Goldman, a household investment banking giant, had a $240/share stock price in Dec 2008 when Lehman and Bear Stearns started the downslide in the market. Now, at $145/share, the company has lost billions of value for their stockholders and clients. What makes it worse is that their top executives told Congress that they are not responsible for their clients’ decisions.

So, amidst this telltale story of Wall Street greed, you may have missed the small press release that Fannie Mae sent out.

Basically, Fannie Mae said it will tighten lending standards on adjustable-rate mortgages and “interest-only” loans that helped fuel the housing bubble and have led to a disproportionate share of losses for the mortgage-finance giant.

The changes, which will take effect in September, will require lenders to qualify borrowers based on whether or not they can afford potentially higher payments once adjustable-rate loans reset, and will require much more stringent criteria for interest-only borrowers.

During the housing boom, borrowers increasingly used adjustable-rate mortgages with low initial rates to buy bigger homes and banked on ever-rising values to refinance before payments rose higher. When prices stopped rising, more borrowers weren’t able to sell or refinance to avoid higher payments. That sent defaults soaring.

Fannie said it will require borrowers to have credit scores of at least 720 and 30% equity. Borrowers must also have at least two years worth of cash reserves remaining after closing.

For adjustable-rate mortgages that reset within their first five years, lenders will have to qualify borrowers under higher payment levels, using the greater of either the current interest rate plus two percentage points, or the current interest rate plus the extra margin charged by the lender.
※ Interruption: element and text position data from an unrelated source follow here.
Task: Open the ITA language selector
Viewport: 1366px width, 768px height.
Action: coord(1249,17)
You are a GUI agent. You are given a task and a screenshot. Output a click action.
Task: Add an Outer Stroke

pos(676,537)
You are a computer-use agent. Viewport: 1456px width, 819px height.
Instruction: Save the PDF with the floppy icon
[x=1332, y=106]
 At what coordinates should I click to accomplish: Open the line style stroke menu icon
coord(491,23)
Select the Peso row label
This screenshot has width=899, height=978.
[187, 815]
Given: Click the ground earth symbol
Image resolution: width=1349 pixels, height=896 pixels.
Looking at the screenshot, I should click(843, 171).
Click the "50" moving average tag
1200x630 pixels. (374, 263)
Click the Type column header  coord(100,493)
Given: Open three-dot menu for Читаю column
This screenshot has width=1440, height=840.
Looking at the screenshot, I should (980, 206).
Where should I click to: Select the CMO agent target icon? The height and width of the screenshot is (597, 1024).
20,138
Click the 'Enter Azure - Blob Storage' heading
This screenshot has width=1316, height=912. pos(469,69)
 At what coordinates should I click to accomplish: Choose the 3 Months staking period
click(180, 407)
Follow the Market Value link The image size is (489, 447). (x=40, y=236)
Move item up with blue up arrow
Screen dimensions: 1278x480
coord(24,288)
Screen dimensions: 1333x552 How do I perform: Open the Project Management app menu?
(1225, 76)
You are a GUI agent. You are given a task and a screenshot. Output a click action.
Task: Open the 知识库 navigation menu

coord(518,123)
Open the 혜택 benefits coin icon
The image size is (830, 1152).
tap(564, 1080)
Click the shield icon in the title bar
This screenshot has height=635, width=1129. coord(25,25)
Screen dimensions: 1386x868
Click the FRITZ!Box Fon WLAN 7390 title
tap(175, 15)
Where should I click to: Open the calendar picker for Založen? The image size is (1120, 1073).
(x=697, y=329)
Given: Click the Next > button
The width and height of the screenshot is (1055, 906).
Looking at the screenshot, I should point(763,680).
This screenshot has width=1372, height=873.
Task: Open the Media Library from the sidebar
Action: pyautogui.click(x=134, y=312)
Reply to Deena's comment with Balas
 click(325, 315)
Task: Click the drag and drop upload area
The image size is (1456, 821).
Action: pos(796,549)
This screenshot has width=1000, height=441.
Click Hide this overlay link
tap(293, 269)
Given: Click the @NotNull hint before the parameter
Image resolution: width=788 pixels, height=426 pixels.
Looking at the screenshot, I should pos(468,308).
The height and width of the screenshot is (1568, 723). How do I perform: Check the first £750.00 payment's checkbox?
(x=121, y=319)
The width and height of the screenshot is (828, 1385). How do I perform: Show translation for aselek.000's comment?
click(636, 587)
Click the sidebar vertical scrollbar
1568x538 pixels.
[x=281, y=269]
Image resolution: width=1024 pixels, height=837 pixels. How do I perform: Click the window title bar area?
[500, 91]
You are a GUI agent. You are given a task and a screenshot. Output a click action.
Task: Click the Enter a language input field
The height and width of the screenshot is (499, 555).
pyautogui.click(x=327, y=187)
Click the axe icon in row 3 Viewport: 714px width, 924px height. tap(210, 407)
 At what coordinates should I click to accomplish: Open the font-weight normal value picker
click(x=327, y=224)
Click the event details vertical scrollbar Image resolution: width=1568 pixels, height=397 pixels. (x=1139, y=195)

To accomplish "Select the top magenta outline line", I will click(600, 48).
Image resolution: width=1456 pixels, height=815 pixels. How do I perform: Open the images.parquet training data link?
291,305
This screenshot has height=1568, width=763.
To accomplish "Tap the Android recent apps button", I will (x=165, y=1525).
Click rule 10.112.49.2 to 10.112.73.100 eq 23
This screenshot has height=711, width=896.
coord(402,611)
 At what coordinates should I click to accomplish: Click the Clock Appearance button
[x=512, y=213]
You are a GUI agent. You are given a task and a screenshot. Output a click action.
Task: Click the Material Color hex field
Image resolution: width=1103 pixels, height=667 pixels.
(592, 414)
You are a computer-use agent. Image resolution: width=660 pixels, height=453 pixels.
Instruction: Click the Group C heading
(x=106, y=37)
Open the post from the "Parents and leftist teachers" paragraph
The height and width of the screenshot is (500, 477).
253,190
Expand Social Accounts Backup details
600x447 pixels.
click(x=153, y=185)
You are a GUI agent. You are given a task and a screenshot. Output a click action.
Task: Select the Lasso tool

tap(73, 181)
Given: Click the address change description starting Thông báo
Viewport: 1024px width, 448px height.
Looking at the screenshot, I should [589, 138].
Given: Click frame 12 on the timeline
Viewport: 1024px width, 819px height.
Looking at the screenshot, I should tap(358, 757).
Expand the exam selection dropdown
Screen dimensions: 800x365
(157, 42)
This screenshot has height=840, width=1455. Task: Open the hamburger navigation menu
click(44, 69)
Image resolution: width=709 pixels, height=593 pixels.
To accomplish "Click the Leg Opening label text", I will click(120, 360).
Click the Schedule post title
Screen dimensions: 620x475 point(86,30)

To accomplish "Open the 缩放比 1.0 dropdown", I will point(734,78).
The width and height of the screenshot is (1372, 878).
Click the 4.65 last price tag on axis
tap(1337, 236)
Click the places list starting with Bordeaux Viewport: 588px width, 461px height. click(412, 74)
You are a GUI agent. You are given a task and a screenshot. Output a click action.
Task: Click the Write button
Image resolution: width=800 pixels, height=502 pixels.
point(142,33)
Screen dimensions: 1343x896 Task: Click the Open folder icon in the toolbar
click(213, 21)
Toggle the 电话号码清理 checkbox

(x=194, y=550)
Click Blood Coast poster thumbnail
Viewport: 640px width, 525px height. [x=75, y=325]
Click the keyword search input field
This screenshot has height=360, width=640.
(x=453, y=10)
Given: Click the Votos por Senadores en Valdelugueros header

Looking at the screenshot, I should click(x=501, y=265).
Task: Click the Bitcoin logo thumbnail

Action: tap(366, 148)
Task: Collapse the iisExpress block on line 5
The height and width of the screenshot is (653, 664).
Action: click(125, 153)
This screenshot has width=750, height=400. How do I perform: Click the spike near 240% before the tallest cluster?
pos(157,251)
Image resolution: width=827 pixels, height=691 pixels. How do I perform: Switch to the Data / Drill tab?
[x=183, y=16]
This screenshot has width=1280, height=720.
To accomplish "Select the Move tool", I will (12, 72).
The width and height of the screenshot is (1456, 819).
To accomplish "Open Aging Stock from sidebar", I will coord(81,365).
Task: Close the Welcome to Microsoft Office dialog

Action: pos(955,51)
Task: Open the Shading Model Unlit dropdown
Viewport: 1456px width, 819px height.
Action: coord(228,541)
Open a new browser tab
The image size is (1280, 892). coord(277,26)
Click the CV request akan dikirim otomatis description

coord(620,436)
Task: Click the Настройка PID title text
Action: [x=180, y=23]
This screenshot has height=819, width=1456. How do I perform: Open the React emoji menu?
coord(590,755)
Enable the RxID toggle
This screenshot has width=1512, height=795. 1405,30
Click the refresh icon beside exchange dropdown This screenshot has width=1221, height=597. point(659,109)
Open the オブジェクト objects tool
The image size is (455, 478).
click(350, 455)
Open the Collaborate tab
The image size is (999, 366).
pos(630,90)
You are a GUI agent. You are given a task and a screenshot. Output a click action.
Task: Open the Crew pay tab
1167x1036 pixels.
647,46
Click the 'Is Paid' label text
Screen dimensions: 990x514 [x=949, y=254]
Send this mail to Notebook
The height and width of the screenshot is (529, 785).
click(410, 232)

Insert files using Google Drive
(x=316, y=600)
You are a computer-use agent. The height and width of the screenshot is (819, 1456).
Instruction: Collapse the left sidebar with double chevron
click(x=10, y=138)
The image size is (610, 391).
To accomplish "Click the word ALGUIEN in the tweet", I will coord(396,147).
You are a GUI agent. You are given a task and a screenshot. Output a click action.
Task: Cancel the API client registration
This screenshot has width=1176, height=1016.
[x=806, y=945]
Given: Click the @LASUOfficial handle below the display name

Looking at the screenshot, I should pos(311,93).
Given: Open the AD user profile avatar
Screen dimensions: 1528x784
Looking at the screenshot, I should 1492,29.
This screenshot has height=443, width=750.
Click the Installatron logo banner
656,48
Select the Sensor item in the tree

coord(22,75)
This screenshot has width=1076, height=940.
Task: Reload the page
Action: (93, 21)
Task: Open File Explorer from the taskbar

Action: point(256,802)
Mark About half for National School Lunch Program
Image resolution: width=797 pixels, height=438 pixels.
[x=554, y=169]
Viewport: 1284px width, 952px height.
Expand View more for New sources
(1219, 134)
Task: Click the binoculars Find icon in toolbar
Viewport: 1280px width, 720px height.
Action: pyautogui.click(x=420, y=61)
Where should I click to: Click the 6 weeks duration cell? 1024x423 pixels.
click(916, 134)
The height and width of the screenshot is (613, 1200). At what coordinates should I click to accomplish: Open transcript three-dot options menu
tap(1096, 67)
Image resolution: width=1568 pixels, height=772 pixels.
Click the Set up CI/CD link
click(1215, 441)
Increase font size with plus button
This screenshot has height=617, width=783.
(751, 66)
If you have the money to buy, just  hope that the markets remain volatile so  that you can find underpriced properties worth purchasing! Good news for investors and buyers.

I Just Attended a Wonderful Webinar!

I am a student of Harris Real Estate University and attend classes online weekly. Today, we had a great speaker being interviewed from the National Association of Realtors.
His name is Jeff Lischer.

This is the man who is responsible for working with the Treasury Dept. to formulate the New HAFA PROGRAM about which I have written here. Mr. Lisher represents the National Association of Realtors of which I am so proud to be a member. Our annual dues contribute to lobbying in Washington for buyers and sellers.

Mr. Lischer clarified for us how the HAFA plan works. Please feel free to contact me anytime if you are a distressed homeowner having financial difficulty and need advice. It would be my PRIVILEGE to help you. If I do not have the answers, I do have the resources and will find the answer for you.

SHORT SALES and The New HAFA Program April 5, 2010

Short sales have become more appealing to homeowners who are behind on their mortgage and are looking to get out without going into foreclosure. But the time it takes to process these type of sales, the sales have been thought of as long rather than short. A new federal program goes into effect APRIL 5, 2010 and will provide more guidelines to allow the stressed homeowners to enter into a short sale and more quickly get on their way to a more affordable living arrangement.

 It is called The Home Affordable Foreclosure Alternatives program which  will provide certain incentives to lenders, and to home owners who chose to do a short sale, rather than wait until the bank takes the property.